Charity bins are a really handy way to drop off preloved items for recycling or reuse. Unfortunately, these bins sometimes end up with an overspill of items and attract illegally dumped waste.
“Our research shows that most people understand that leaving their items around a drop-off hub may not be the right thing to do,” explained Alexis Todorovski, Head of Communications at SCR Group. “But there is a lack of awareness of the impact of this behaviour, or that it is an illegal act.”
“SCR Group is one of Australia's largest clothing and homewares reuse and recycling companies. Our customisable clothing drop-off hubs enable convenient public place drop-off locations for unwanted clothing, homewares and electrical goods for reuse and recycling.
“We wanted to find out more about illegal dumping at our drop-off hubs and experiment with SMART bins and CCTV cameras to see if we could reduce it.”
“We partnered with the City of Monash to install SMART technology at bins at four sites across the municipality,” said Alexis. “Bin sensors alert drivers when drop-off hubs at are at 80 per cent capacity so they can empty bins before they are full, with the idea being that we could prevent the overspill that encourages dumping around bins.
“We had planned to use the bins in conjunction with physical interventions like installing CCTV cameras and signage but the council process for installing CCTV turned out to be more complex than anticipated.
“We decided to investigate behaviours and attitudes towards illegal dumping and the right way to use clothing drop-off hubs instead, so we could use this data to shape our approach. Swinburne University ran this community behaviour research project.”

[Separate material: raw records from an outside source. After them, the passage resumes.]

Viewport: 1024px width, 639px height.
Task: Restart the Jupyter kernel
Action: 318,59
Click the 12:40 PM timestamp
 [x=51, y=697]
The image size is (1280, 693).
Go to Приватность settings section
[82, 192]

“Swinburne university interviewed people at four sites,” explained Alexis. “As I said before, most people do know it’s not okay to leave their items around a drop-off hub.

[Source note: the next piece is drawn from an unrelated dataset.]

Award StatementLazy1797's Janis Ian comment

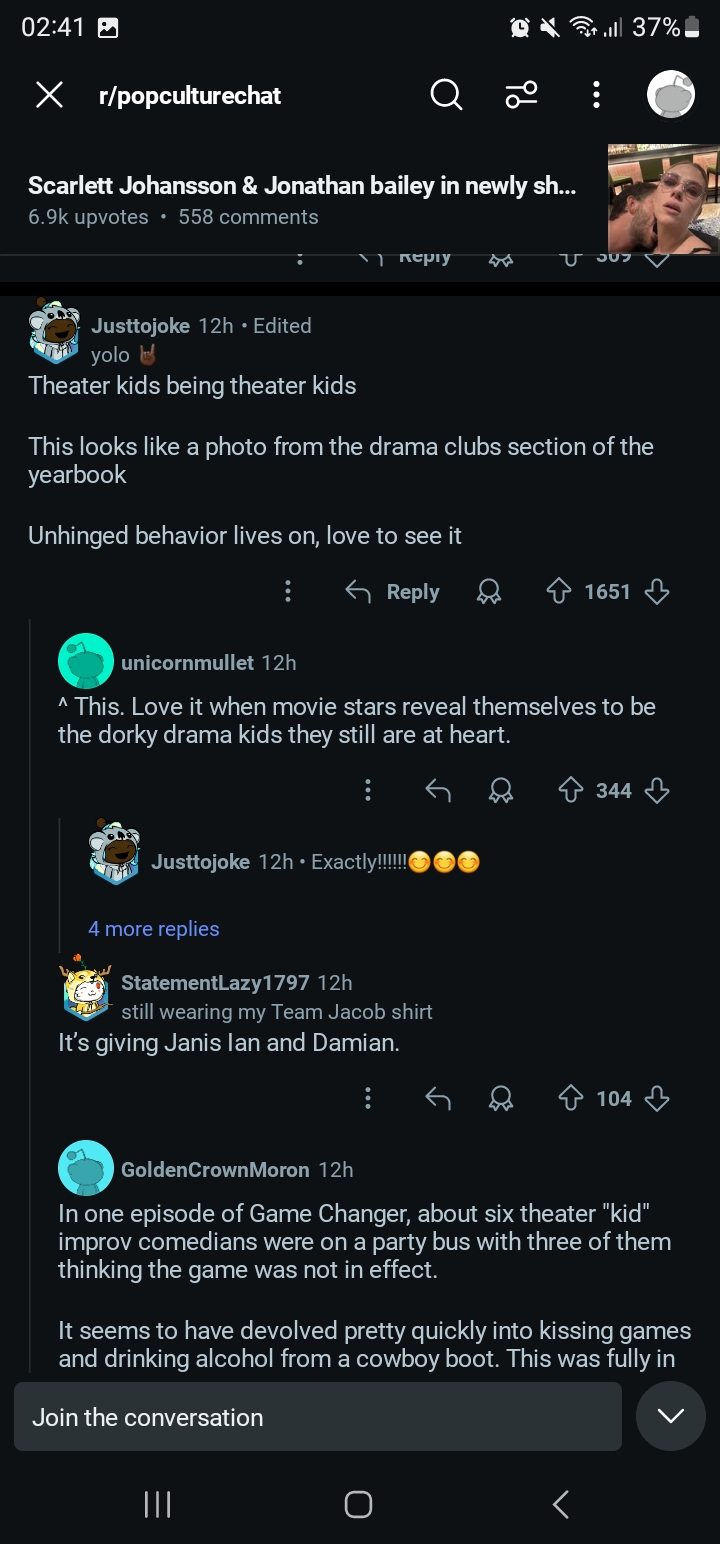(x=499, y=1099)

“When we watched dumping behaviour, many people appeared to be doing so with some degree of secrecy. If there was an overflow, they were more likely to add their items to existing piles and they claimed they would feel less guilty about it.

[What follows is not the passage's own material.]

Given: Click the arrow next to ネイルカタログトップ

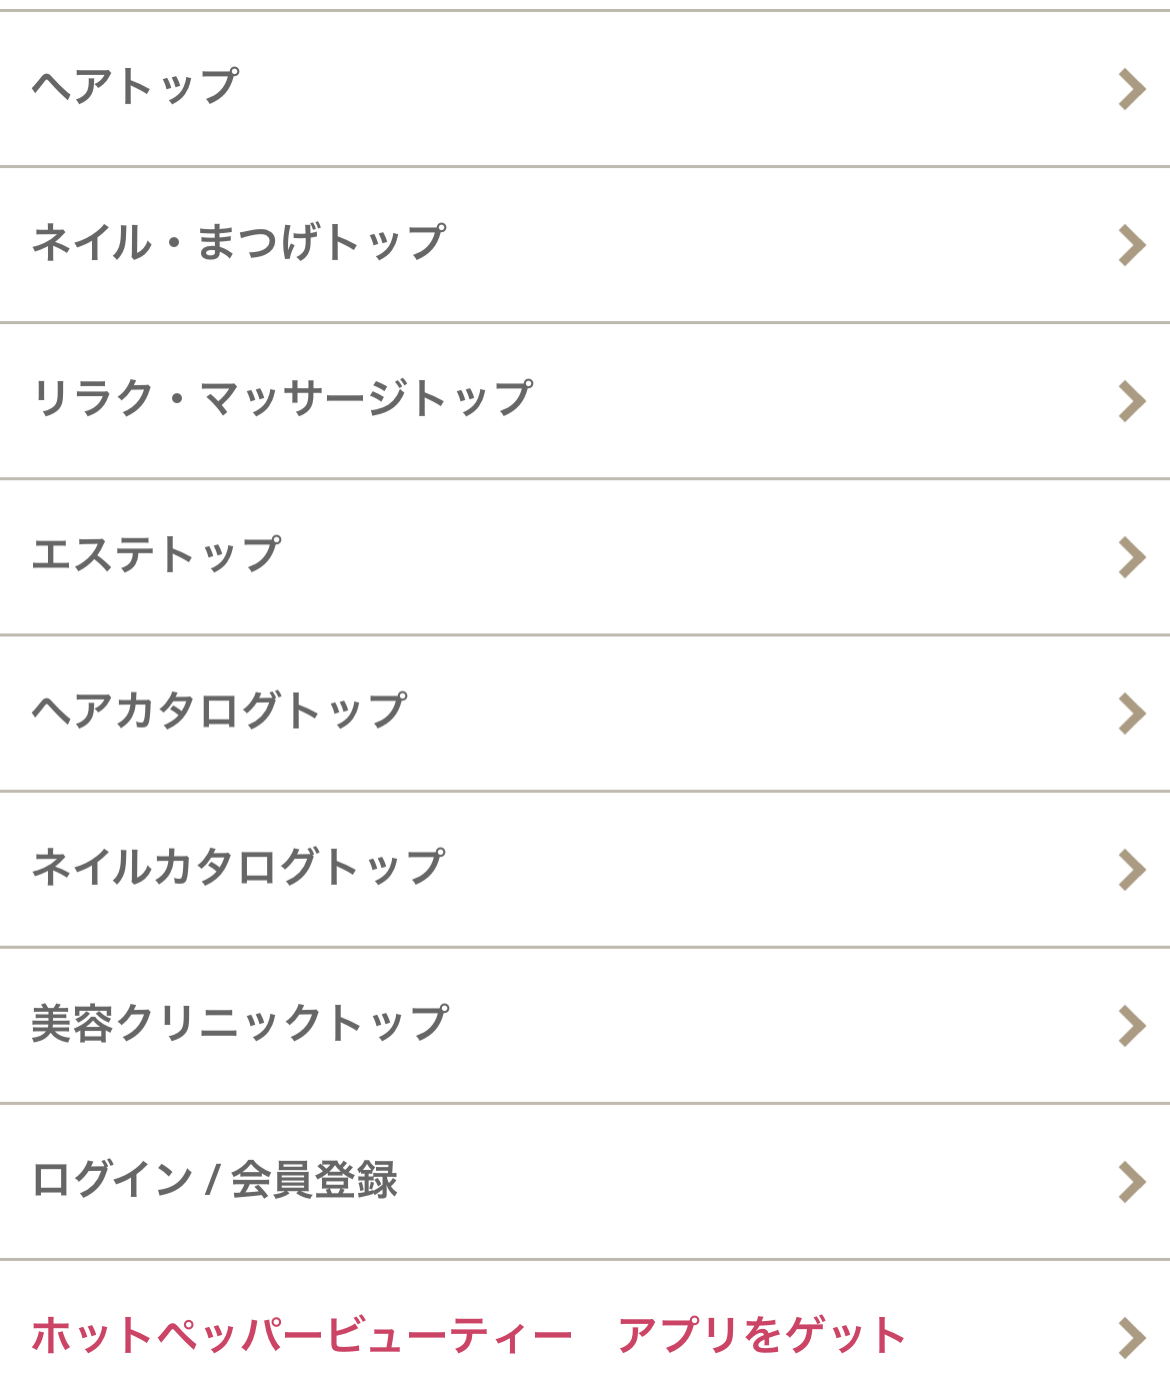Looking at the screenshot, I should pos(1132,869).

“Motivations for leaving items were mostly based on indolence and ignorance of the logistics and individuals affected by clearing their items away. In other words, if we’ve made the effort to get to the drop-off hub but find it overflowing or our item is too large, we might just leave our stuff anyway presuming ‘someone else’ will take care of it.
“Reasons people gave for not dumping were concern for the appearance of the public space and possible damage to items that could otherwise be reused or recycled.
“So, indolence, overflow, imitation and value of items were the main influencing factors.”
SMART bin sensors were tracked for effectiveness, with Keep Victoria Beautiful providing an analysis report.
“The bins were a useful tool for making sure they were emptied on time with no overflow,” said Alexis. “But unfortunately, they made no difference to illegal dumping. This suggests that overflow was less of an influence than indolence, imitation or lack of education.”
“The SMART bins are still in place and we will assess the data again in 2018. These results combined with the Swinburne research are being used to develop strategies to encourage the right behaviour at these sites.
“We know that there will probably always be some dumping around our hubs, but there is scope to influence behaviour by making people more aware that it is illegal and has a larger impact.
“We plan to build this into our messaging and incorporate more educational signage with our bins. Hopefully, we can educate people to do the right thing which will be a win for everyone.”